Dig if you can a picture
Of a man engaged in a task
Something shiny distracts him
And he forgets about the first thing.
Apparently, Prince never sang these words but if he did then it would describe how my brain works. I can be set about an activity, such as cleaning or writing this blog, and then I will be quickly distracted or start to do something else. The original task would remain undone and when I do get back to it, if at all, then it may lack my full attention. The downside of this is that it makes me appear “scatty” or “feather brained”. Which, to an extent I am. Sadly, these have more negative connotations than positive and does make it look like I don’t care about whatever it is I am doing. I also have a tendency to think “if it isn’t perfect first time then why bother”, this is also not the greatest attitude to have.

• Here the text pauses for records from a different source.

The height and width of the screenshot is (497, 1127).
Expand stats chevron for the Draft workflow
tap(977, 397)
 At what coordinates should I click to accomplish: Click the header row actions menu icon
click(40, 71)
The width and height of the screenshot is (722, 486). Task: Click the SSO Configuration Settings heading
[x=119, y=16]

And it is something that I am consciously working to improve on.
Normally, you would hear about a person with Autism or Asperger’s as having a laser like focus on something that they are interested in. All else fades away as they are absorbed in a task. I can be like this, if pushed, however it has to be something I am very interested in. Which doesn’t really seem to be that much. The laser like focus for me seems to be ideas being stuck in my mind for years. I will have the idea spinning in the back of my mind like shoes on a slow wash, gently banging away.

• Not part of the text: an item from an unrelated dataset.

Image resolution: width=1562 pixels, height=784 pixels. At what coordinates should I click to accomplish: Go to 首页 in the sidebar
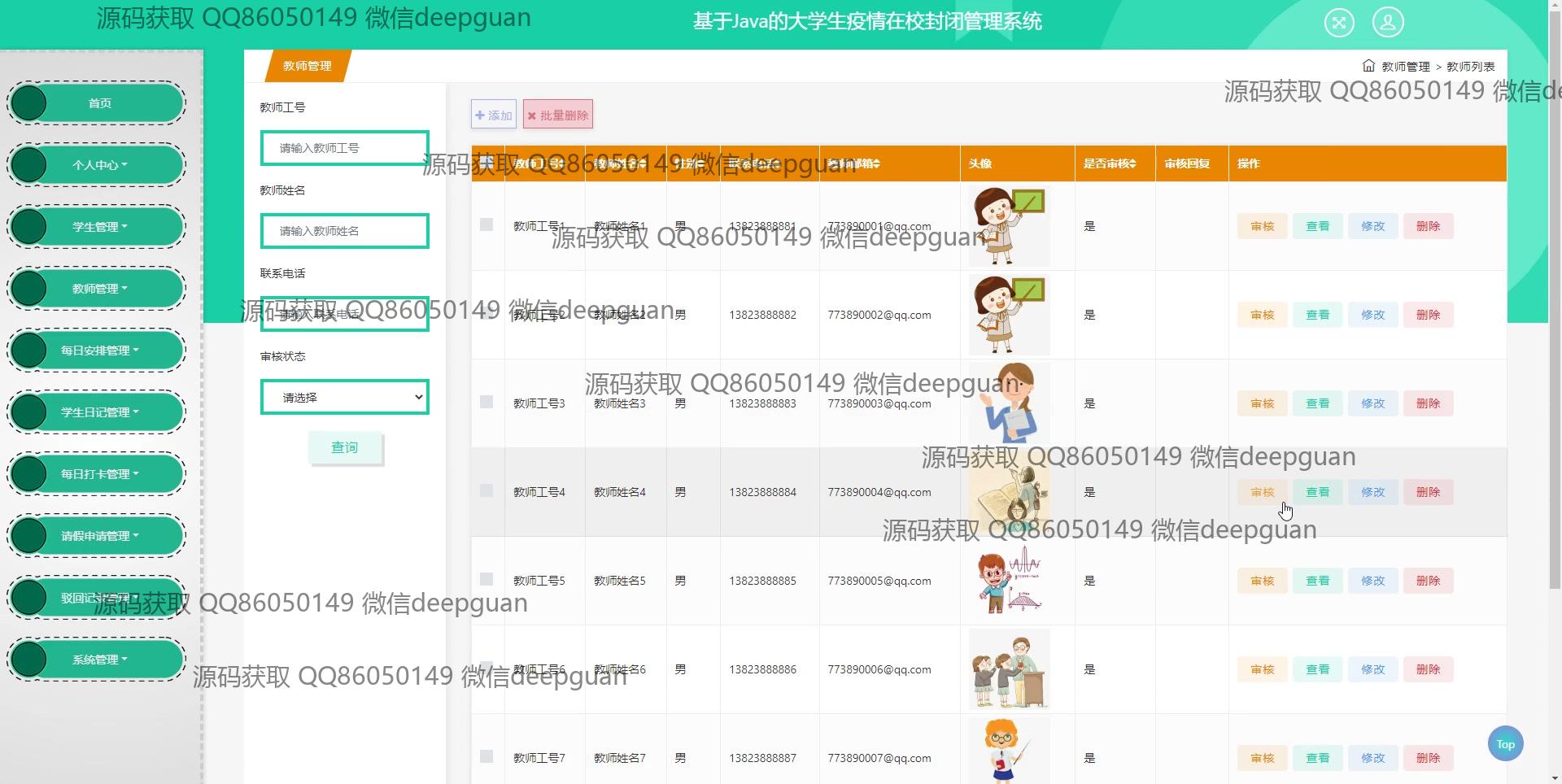coord(99,103)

If I am interested in something, a book or work or whatever it may be then I do have the ability to focus on the task. When at university I would be able to write essays in a single sitting and get decent, not great, results. Mainly let down by an almost pathological desire to avoid proof reading. I am not saying I can do these things any more than a neuro-typical person, but it is something I can do.

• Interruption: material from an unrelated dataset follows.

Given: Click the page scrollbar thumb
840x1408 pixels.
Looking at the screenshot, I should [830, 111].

As a child my mother would take my brothers and me to the nearest “big” town to shop. Unfortunately for me, the nearest “big” town was Blackburn. If you are unaware of Blackburn, congratulations, it is a quite big town about ten miles from Burnley which is not a big town. We would be dragged around the indoor shopping centre or Mall. Traipsing from store to store and looking at things. Oh, there is a thing and here is another thing, let’s go to that store to look at that thing and see if we like it more than this thing. During this expedition to look at all the things I would become bored. Normally on the drive to Blackburn. I would be standing next to my Mum and then, out of the corner of my eye, I would see something. A thing that I wanted to look at. Obviously, the smart idea would have been to say to my Mum “I have found a thing, please can we look at it in the hopes that you would buy me it”. That would have been sensible. But sensible has never been my thing. What I happened, with an alarming frequency, would be I would just pop over to the thing. I wouldn’t tell anyone that I was going towards the thing, because why would I? After I had looked at the thing. It would be time for me to go back to my Mum and regale her with tales of the thing. Of course, my Mum and brothers would have moved on. My Mum would have no idea that I had buggered off as I wouldn’t have said a word and she would have my brothers chatting to her and the things to consider. So, I would become lost. I wouldn’t do the sensible action of standing where my family had just been on the off chance that they would realise and come back. No. That would have been sensible, and I don’t always do sensible. I would forget where they had been and start wandering around. Eventually I would find my way to an office and over the PA a bored Lancashire voice would intone, “will the parents or guardians of Matthew Bolton please come to the office”. Without fail this would happen. I have a few memories of being in tears in multistorey car parks trying to find our car. And no, I wouldn’t have remembered where we parked. How I was never bundled into the back of a van and carted off I will never know. Maybe I wasn’t a pretty kid. That’s not the point. It happens nowadays as well as I will be shopping with my wife and wander over to the books or the beers.
A few weeks ago, I was cleaning and sorting out laundry. The really sexy tasks in adult life. While cleaning I rang the estate agents, sorted out some papers in another room and switched between four or five different songs to listen to. The tasks were done but it took longer due to the “oh, I will do this” and getting distracted. When I am watching TV on my own it is likely that I will watch the start of different shows and films before I settle on playing the xbox or doing something different. It is like I cannot fix on one idea or one show. I need to be bouncing around channels. Maybe, the simple explanation is that I am not enjoying what I have chosen so want to put something else on. Maybe that explains the getting lost in Blackburn. I don’t like shopping so out of boredom would look for a distraction, would see it and then, because I can be a little thoughtless, just nip off and look at it. Shopping is dull and it is a task made so much better with the advent of the internet. I don’t need to go out and I don’t need to interact with people. I can do it all at home. Where all my distractions are.